Calcul pour l’IA : « La souveraineté passe par la maîtrise de technologies de rupture »
Des technologies de rupture pourraient bouleverser l’avenir de l’intelligence artificielle, aujourd’hui engagée dans une impasse face à ses coûts énergétiques et environnementaux exponentiels. Des alternatives émergent, basées sur de nouvelles façons d’imaginer le numérique, comme l’ordinateur quantique ou le stockage moléculaire. Cela implique de construire de « nouveaux paradigmes de calcul », une thématique spécialement mise en lumière en 2025 par CNRS Sciences informatiques, pleinement engagé sur le sujet.
En quoi l'expertise française et européenne à propos des nouveaux paradigmes de calcul, c'est-à-dire des modes de calcul exploitant de nouvelles technologies, répond à des enjeux de souveraineté ?

* **CONSIGNES**:
[1] Recopiez fidèlement le passage de l'article sur les nouveaux paradigmes de calcul qui commence aux mots « Calcul pour l’IA » et s'arrête après « sur le sujet. ».
[2] Poursuivez la rédaction de l'article sur les nouveaux paradigmes de calcul pour l'intelligence artificielle, à la suite de la question qui le termine.

* **JEU DE DONNÉES**:
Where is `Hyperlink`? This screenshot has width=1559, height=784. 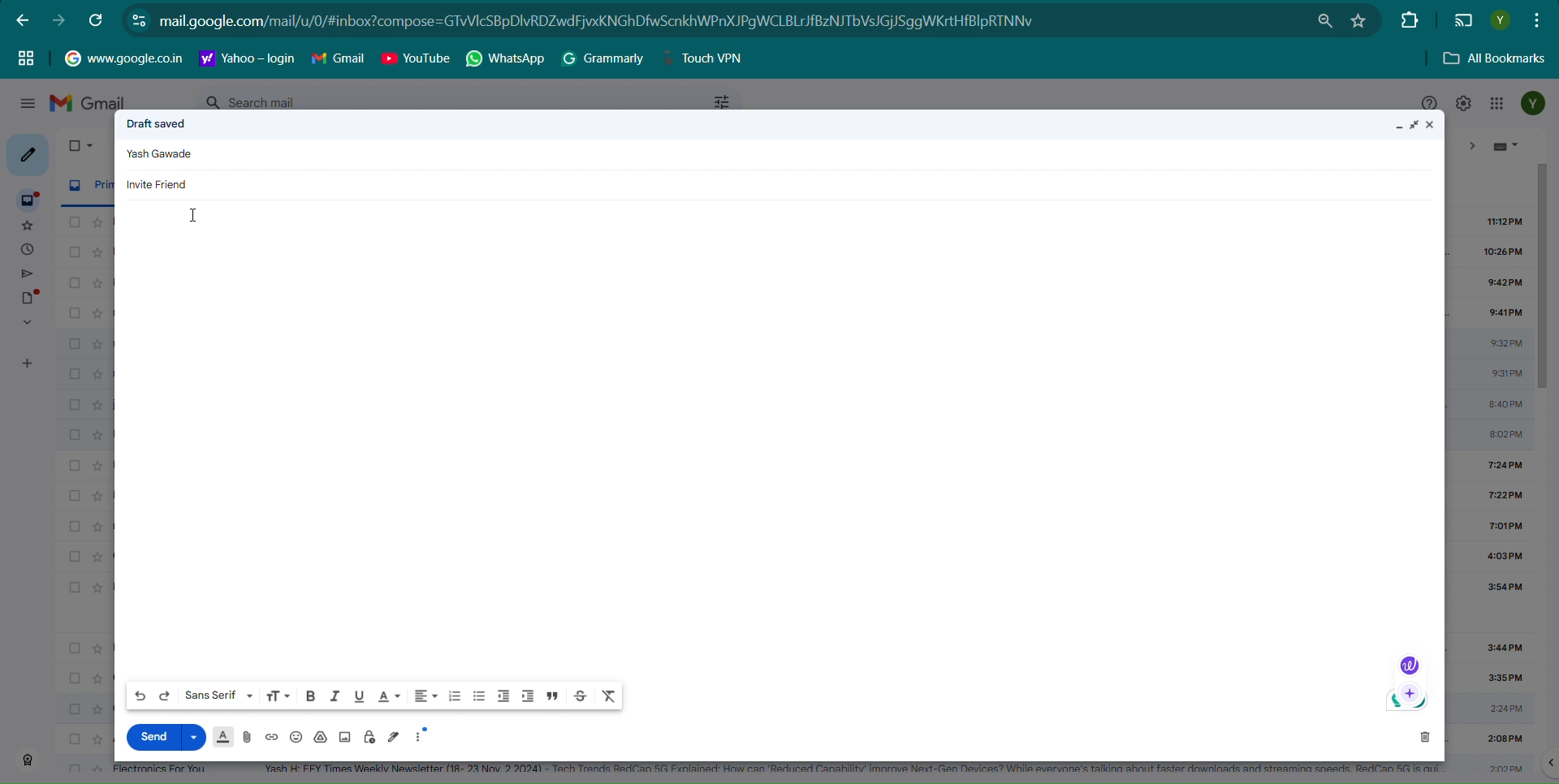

---

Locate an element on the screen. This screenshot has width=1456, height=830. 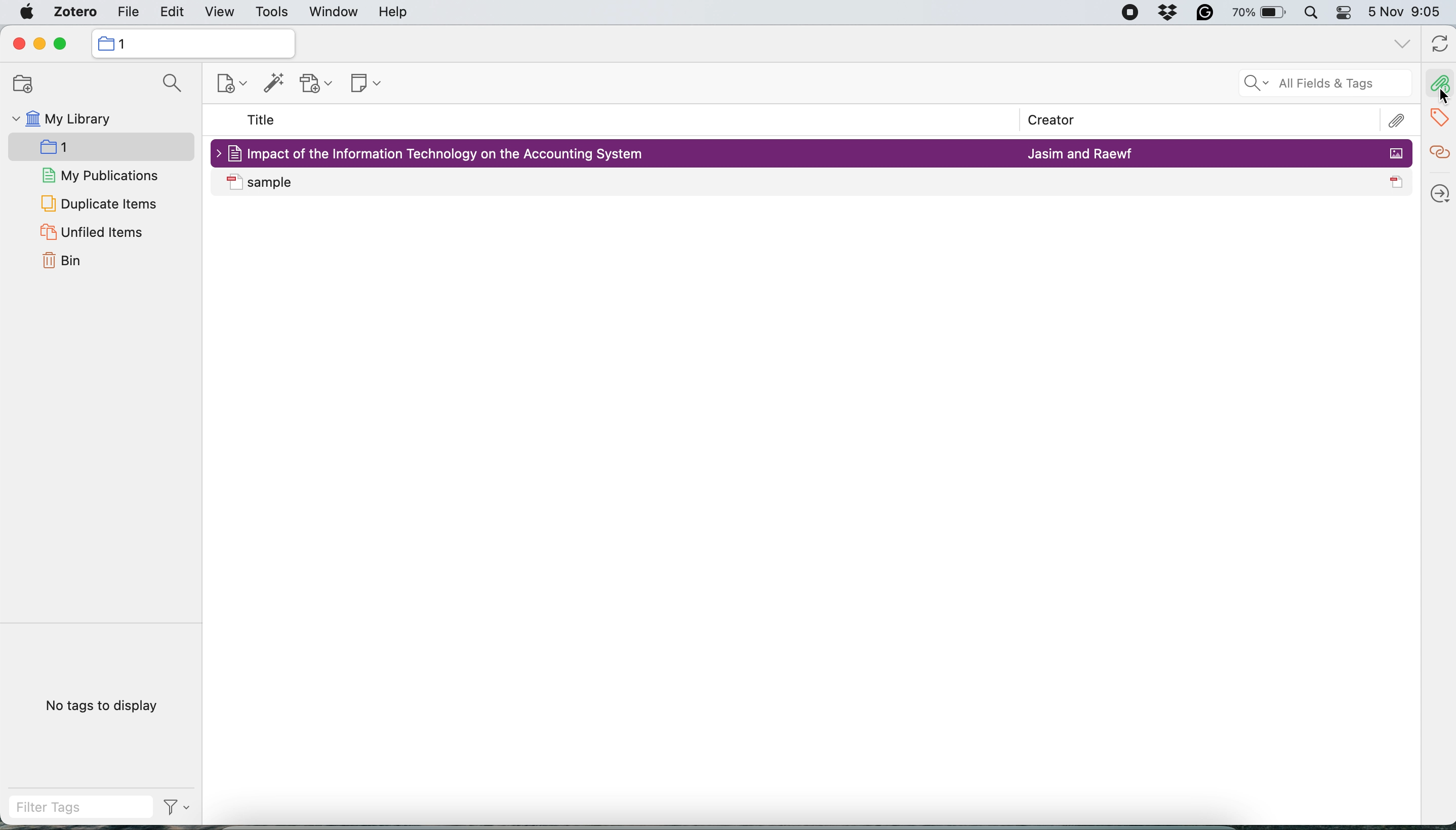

---

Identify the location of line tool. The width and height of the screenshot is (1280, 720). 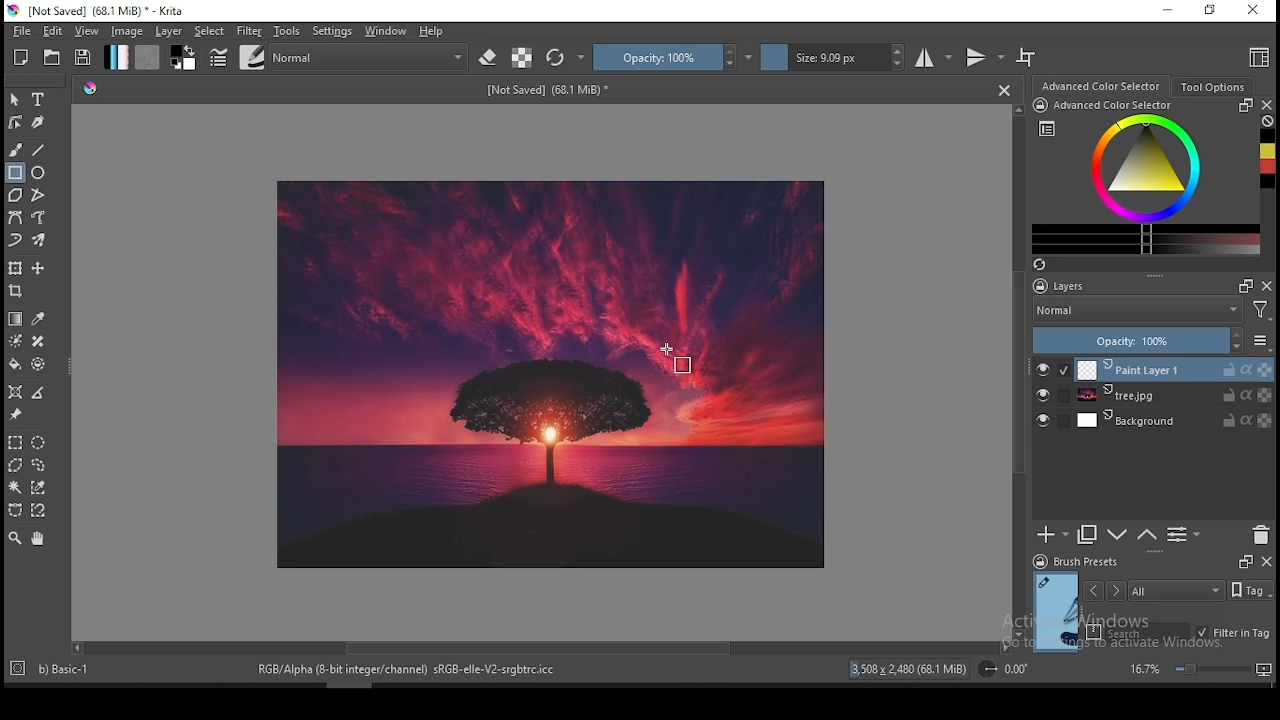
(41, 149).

* **RÉSULTATS DANS L'ORDRE**:
[1]
Calcul pour l’IA : « La souveraineté passe par la maîtrise de technologies de rupture »
Des technologies de rupture pourraient bouleverser l’avenir de l’intelligence artificielle, aujourd’hui engagée dans une impasse face à ses coûts énergétiques et environnementaux exponentiels. Des alternatives émergent, basées sur de nouvelles façons d’imaginer le numérique, comme l’ordinateur quantique ou le stockage moléculaire. Cela implique de construire de « nouveaux paradigmes de calcul », une thématique spécialement mise en lumière en 2025 par CNRS Sciences informatiques, pleinement engagé sur le sujet.

[2]
Marian SCUTURICI1 : Certains pays étrangers ne souhaitent pas partager leurs outils de calcul les plus performants, en particulier les processeurs graphiques (GPU) utilisés dans l’intelligence artificielle, pour des raisons de compétition technologique. Nous dépendons pourtant de ces ressources pour de nombreuses activités, en particulier pour la production de connaissances. Pour éviter cette dépendance, nous devons maîtriser des méthodes de calcul alternatives. Le quantique représente un atout, en France, grâce à des investissements massifs. De belles start-ups française comme Alice & Bob, Pasqal et Quandela sont très visibles internationalement. La souveraineté passe par la maîtrise des technologies émergentes et par leur développement dans le pays, ce qui impose de sécuriser les voies d’approvisionnement et les financements.
Adeline NAZARENKO2 : La démarche, au CNRS, consiste à imaginer et concevoir de nouvelles formes de calcul grâce à la recherche fondamentale. Au départ, il faut laisser les scientifiques travailler, explorer de nouvelles voies et financer leurs travaux. Après deux ou trois ans, nous évaluons la crédibilité de certaines idées ainsi que la validité des premières hypothèses. Cela permet de décider quelles pistes il est pertinent de poursuivre.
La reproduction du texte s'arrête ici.